Winter isn’t the only time of year we have to worry about catching a cold, but it is the primary time for it. We spend more time in closed quarters, with windows and doors shut tight and no way to escape the germs. It is only a matter of time before someone in the house becomes sick. It could be you, but did you know that your dog could also come down with this common respiratory infection?
While there are differences in the types of viruses that infect humans versus those that infect dogs, the symptoms are basically the same: sneezing, coughing, runny or stuffy nose, watery eyes. What can you do to protect your dog from catching cold? And if your dog does come down with a cold, what can you do to treat it?
Different Germs, Different Viruses
The type of cold a dog suffers from is different from the type a human suffers from. The illness is not communicable between species—at least, not that scientists know of—so there is no need to worry about catching your dog’s cold or vice versa.
You will need to differentiate a common cold from a more serious health issue. For example, a common cause of dry cough is a condition known as “kennel cough.” This contagious type of cough, as its name suggests, is typically contracted through a kennel or boarding facility. This cough is most easily recognized by its characteristic honking sound. If your dog has recently been boarded or has had contact with a dog that has been recently boarded, you should consider the possibility he has contracted kennel cough and have him treated by a veterinarian.
There are other highly contagious, coldlike illnesses to be familiar with, as well. The influenza virus, parainfluenza virus, adenovirus, and tuberculosis are all illnesses that can be transmitted by infected dogs.
Another potentially life-endangering viral illness is canine distemper. A dog exhibiting symptoms of distemper will usually have coughing, vomiting, high fever, and a thick discharge from the eyes and nose.

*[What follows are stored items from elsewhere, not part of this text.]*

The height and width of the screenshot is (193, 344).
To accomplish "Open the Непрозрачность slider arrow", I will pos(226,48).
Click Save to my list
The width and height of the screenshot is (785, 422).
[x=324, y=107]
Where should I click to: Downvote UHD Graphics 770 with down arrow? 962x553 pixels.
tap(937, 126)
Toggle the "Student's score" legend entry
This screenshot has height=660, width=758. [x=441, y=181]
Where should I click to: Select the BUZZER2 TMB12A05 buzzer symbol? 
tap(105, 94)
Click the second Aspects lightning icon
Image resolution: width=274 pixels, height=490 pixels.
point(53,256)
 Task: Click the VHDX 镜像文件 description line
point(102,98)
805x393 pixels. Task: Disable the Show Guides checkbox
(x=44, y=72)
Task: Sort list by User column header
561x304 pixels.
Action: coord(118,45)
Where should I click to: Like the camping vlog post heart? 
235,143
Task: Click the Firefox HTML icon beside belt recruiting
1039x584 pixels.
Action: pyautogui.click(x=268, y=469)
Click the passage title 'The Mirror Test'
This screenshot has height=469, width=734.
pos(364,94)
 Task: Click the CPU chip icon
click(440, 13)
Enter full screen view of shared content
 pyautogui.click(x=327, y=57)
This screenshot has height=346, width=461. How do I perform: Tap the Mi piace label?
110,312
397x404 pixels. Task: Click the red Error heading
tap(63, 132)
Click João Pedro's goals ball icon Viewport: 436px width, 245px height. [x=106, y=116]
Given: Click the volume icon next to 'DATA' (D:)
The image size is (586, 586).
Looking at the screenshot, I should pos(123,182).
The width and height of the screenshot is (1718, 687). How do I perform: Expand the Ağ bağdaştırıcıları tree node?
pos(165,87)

When a Cold Is Not a Germ or a Virus
There are several types of parasites that can get into the lungs, heart, and trachea that can also cause symptoms that mimic a cold infection. Coughing and other breathing problems are the main symptoms. Fungal infections are also commonly found in dogs and can sometimes lead to life-threatening conditions in which the fungal parasite sets up house in the lungs, causing ongoing, repetitive coughing, scarring of the lung tissue, and eventually, in some cases, pneumonia.
Allergies to environmental triggers and/or food products are more difficult to distinguish in many instances, but they are just as common in animals as they are in humans. Allergies that trigger respiratory symptoms or undiagnosed asthma can also bring on coughing and sneezing fits in dogs.
How to Care for a Pet with a Cold
If your dog is coughing or sneezing but is in otherwise good health, you may be able to treat the condition as you would a simple human cold—with lots of liquids, healthful foods (like chicken soup–just make sure to leave out the bones), warmth, and maybe even some time in a warm and humid room. This can be done by placing a humidifier near your dog’s rest area or by filling the bathtub with steaming water and letting the dog hang out in the bathroom for a bit (not in the water), just to let the steam loosen up his sinuses and lungs.
It is important to note that while most respiratory conditions will begin to improve within several days from the time of onset, some dogs’ immune systems are not as prepared for an infection and may need a course of antibiotics or other medications in order to fully recover.
If your dog is either very young or very old, it is best to have her looked over by your veterinarian, since dogs at either end of the age scale tend to have less capable immune systems and can suffer more as a result.
You can help to prevent a cold by keeping her indoors during cold, wet weather, with just brief trips outside for relief. It isn’t the cold temperature that creates the illness, of course, but overexposure to unfriendly temperatures or environments can create a physical situation that makes it easier for a bacterial or viral germ to latch on and take hold in the body. And making sure the physical body is at its healthiest is the main preventative for a host of diseases, not just the cold. Provide your dog with plenty of fresh water—even if there is water still in the bowl, make sure to change it out at least once a day, ideally with a clean bowl every day. Also feed him healthful foods so his immune system can keep up with whatever germs come his way and so he has the strength to exercise at a level that is normal for his age and breed. If your dog is of a breed that typically has respiratory challenges, your veterinarian may suggest keeping a humidifier in your dog’s rest area.
Finally, it can be challenging enough to have one pet that is as “sick as a dog”—you certainly don’t want a house full of them. While your dog is ill, make sure she is separated from the other dogs in the house so that the infection is not passed along, and if symptoms don’t improve or appear to worsen, consult with your veterinarian.